* Vorliegender Text:
* * * *

Exkurs: Die US-Re-Exportkontrolle

Die USA legen ihr Exportrecht extraterritorial aus. Das hat für Unternehmen, die mit US-Waren handeln oder deren Geschäft einen Bezug zu den USA aufweist, zur Folge, dass auch US-amerikanische Bestimmungen der Exportkontrolle eingehalten werden müssen. Bei Verstößen drohen Unternehmen nicht nur Geld- und Freiheitsstrafen, sondern Unternehmen landen nicht selten selbst auf einer „schwarzen Liste“. Die Folge: sie verlieren den amerikanischen Markt als Absatzoption – und eventuell noch andere Kunden, die ihrerseits auch die amerikanischen Exportkontrollvorschriften prüfen.

Wer muss eine Güterprüfung im Rahmen der Exportkontrolle vornehmen?

* * * *

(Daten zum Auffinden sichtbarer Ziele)
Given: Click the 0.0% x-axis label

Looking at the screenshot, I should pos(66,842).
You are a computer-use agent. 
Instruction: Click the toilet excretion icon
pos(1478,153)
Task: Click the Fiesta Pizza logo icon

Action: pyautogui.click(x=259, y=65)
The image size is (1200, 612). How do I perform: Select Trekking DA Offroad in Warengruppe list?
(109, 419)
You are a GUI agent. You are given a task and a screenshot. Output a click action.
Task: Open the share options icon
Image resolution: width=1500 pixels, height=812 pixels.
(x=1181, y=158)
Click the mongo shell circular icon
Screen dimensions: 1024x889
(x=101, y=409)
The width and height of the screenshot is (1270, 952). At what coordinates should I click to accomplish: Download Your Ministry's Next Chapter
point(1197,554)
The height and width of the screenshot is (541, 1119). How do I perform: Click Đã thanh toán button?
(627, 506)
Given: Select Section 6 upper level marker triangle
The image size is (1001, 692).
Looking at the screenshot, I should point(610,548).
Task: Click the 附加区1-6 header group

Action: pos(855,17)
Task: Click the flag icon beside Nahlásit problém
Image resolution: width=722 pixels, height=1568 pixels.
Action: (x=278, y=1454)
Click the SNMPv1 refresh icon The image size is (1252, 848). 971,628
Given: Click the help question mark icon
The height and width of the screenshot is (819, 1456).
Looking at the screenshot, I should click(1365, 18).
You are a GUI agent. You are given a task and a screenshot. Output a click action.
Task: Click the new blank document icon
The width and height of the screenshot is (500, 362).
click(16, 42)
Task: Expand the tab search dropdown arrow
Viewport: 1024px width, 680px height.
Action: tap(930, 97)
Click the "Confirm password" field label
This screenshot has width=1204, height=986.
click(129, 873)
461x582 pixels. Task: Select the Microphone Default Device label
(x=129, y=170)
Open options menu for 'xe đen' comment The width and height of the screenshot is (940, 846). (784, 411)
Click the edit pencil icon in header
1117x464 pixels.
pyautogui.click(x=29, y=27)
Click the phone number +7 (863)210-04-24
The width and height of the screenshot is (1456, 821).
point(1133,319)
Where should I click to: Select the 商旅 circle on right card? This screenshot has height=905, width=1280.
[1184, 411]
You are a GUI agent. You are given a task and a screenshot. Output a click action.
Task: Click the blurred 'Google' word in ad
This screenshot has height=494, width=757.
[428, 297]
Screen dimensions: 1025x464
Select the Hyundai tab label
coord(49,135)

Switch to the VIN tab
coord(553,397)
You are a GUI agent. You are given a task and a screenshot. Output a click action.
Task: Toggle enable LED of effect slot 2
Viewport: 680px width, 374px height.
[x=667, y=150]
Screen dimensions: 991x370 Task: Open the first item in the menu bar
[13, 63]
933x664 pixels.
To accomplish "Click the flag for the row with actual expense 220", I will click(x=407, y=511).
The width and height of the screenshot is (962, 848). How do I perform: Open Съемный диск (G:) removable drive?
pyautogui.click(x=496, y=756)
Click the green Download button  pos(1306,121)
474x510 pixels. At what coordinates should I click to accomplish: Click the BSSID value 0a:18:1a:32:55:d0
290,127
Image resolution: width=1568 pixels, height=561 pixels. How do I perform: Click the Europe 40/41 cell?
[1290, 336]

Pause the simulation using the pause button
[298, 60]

* * * *

* Ihre Aufgaben:
[a] Prüfen Sie, ob die folgenden Aussagen mit dem Text zur US-Re-Exportkontrolle übereinstimmen: (i) Die USA legen ihr Exportrecht extraterritorial aus. (ii) Bei Verstößen drohen Unternehmen ausschließlich Geldstrafen. (iii) Unternehmen auf einer „schwarzen Liste“ können den amerikanischen Markt als Absatzoption verlieren. Antworten Sie jeweils mit Ja oder Nein und zitieren Sie die entscheidenden Worte des Textes wörtlich.
[b] Wandeln Sie den Abschnitt der Auflistung von der Zeile mit „Click the phone number +7 (863)210-04-24“ bis einschließlich der Zeile mit „coord(553,397)“ in eine zweispaltige CSV-Datei mit den Spalten auftrag und antwort um. Jede Zeile soll einen Auftragstext und die zugehörige Antwort enthalten, jeweils in einem Feld in Anführungszeichen, wobei Zeilenumbrüche durch Leerzeichen ersetzt werden.

* Lösungen zur Übung:
[a]
(i) Ja: „Die USA legen ihr Exportrecht extraterritorial aus.“
(ii) Nein: „Bei Verstößen drohen Unternehmen nicht nur Geld- und Freiheitsstrafen“
(iii) Ja: „sie verlieren den amerikanischen Markt als Absatzoption“

[b]
auftrag,antwort
"Click the phone number +7 (863)210-04-24 The width and height of the screenshot is (1456, 821).","point(1133,319)"
"Where should I click to: Select the 商旅 circle on right card? This screenshot has height=905, width=1280.","[1184, 411]"
"You are a GUI agent. You are given a task and a screenshot. Output a click action. Task: Click the blurred 'Google' word in ad This screenshot has height=494, width=757.","[428, 297]"
"Screen dimensions: 1025x464 Select the Hyundai tab label","coord(49,135)"
"Switch to the VIN tab","coord(553,397)"